• February 2022

With weather conditions here in Scotland still being horrendous and by horrendous I mean high winds and rain, it has meant walks have had to be at a lower level.

A positive, I always try and look for a positive, is that we have explored places we probably have thought about exploring but always had somewhere else to be.

So today with high winds, and four seasons in one day we were off to explore the lost village of Binnend.

Heading up the hill to Binnend. I love snowdrop time of the year, so delicate but yet so tough and they always remind me of my parents garden 💙

Binnend, also known as Binnend Village or The Binn, is an abandoned Industrial village located a few miles on the outskirts of Burntisland on the slopes of the Binn hill.

This village was established in 1881 to house the nearby shale extraction workers.

Photo of The Low Binn

A census taken in 1891 showed that it had a population of 564 people crammed in to 95 mainly two roomed houses. Some of these houses were so overcrowded that the beds were used on a shift system, 24 hours a day with some even sleeping in a space between the ceiling and the roof!

Photo of The High Binn

The village had two small shops, however most people travelled the short distance to Burntisland to get their necessities. In 1889 a free church mission hall was opened and in 1891 it got its own school to teach around 170 children of school age. Today there are no visible remains of the church.

The village even had its own football pitch nestling at the foot of the shale bing which was home to The Binnend Rangers!

When the oil works closed and employees were paid off in 1893 the population began to decline.

The village was used briefly during the First World War and the houses used for troops and dockyard workers from nearby Rosyth. These houses also provided affordable housing for workers at the nearby aluminium works and shipyards, which opened in Burntisland.

Its population declined again in the 1920s and 1930s. Most houses then found new roles as holiday homes for people from other parts of Scotland, including Edinburgh and Glasgow who seemed to love their basic structures and the freedom and fresh air they brought.

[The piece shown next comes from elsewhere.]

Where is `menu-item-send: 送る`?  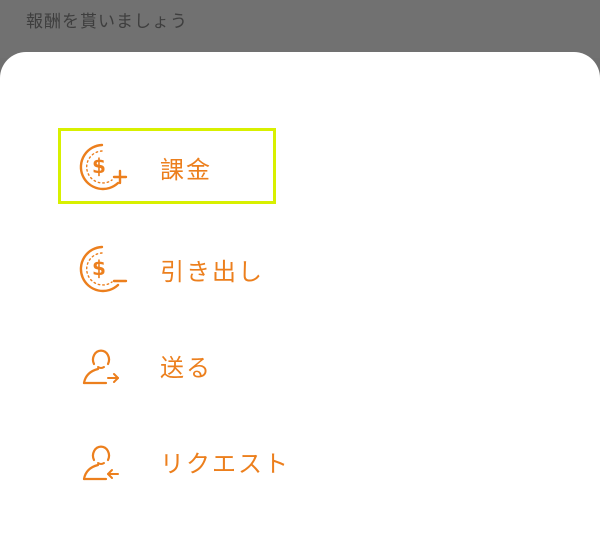 menu-item-send: 送る is located at coordinates (214, 365).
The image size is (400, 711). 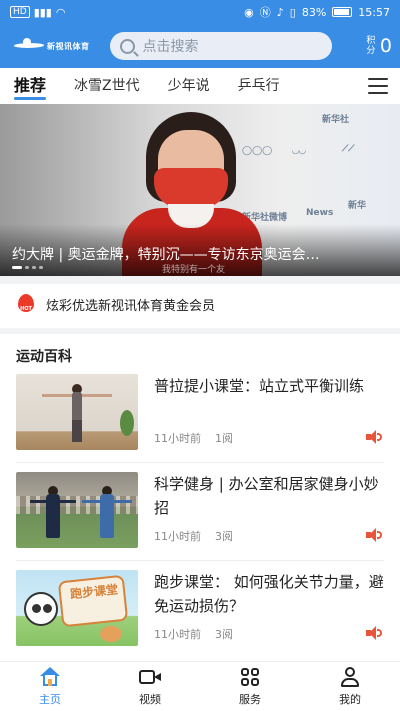 What do you see at coordinates (269, 594) in the screenshot?
I see `news-title: 跑步课堂： 如何强化关节力量，避免运动损伤？` at bounding box center [269, 594].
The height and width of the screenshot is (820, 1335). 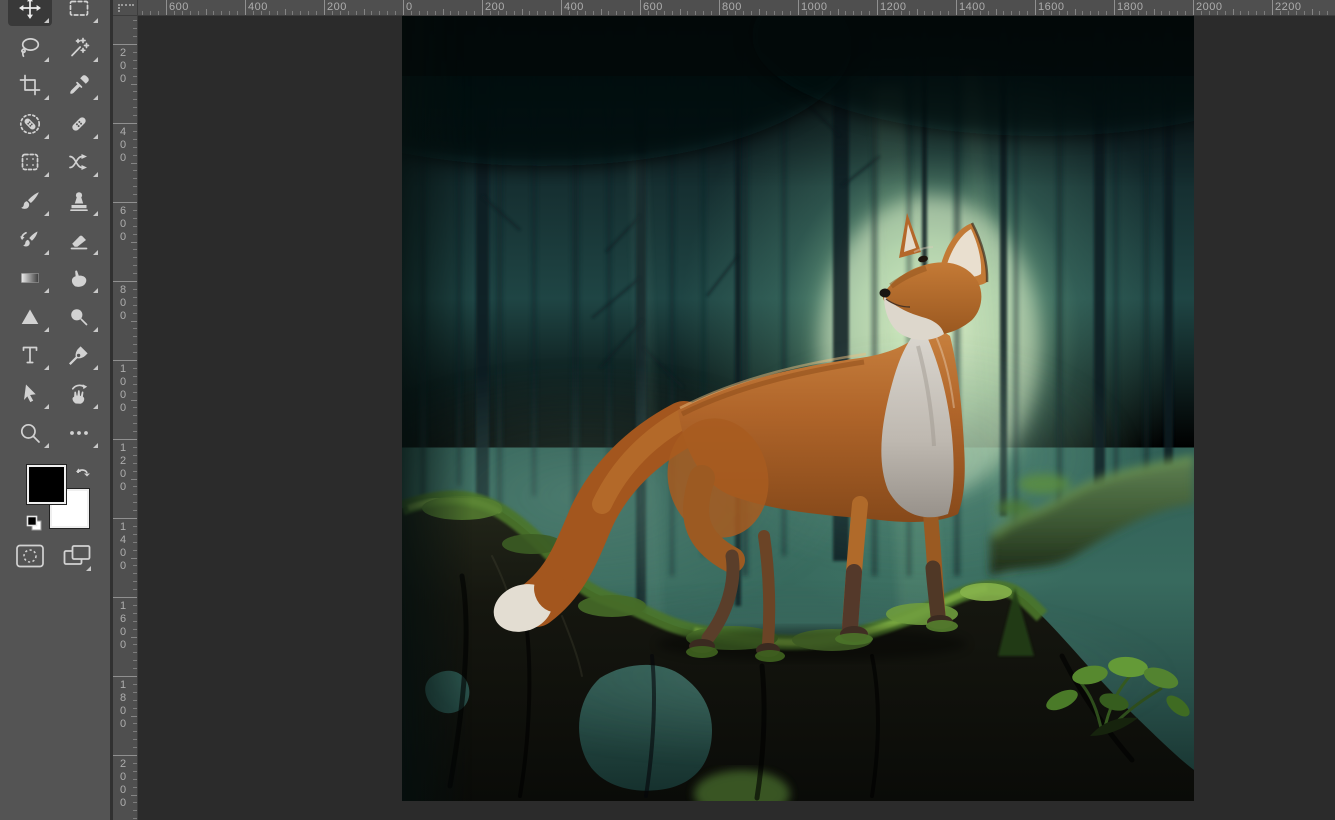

The steady improvement of housing standards left the Binnend village behind and it was formerly closed in 1931 due to the fact it had no piped water, gas, electricity or sanitation.

By 1952, two couples remained and in early 1954 the last inhabitant a 74 year old gentleman, George Hood, departed.

Roofs were then removed and the natural environment took over, leaving just a hint of the thriving village that once existed here over a century ago.

There are only the ruins left of the High Binn, all traces of Low Binn are gone.

We wondered around the remains for quite some time trying to imagine how it must have been.

From here we decided to continue to head upwards onto the top of the hill to the viewpoint which provided some beautiful panoramic views over Burntisland, Kinghorn and out towards the Forth.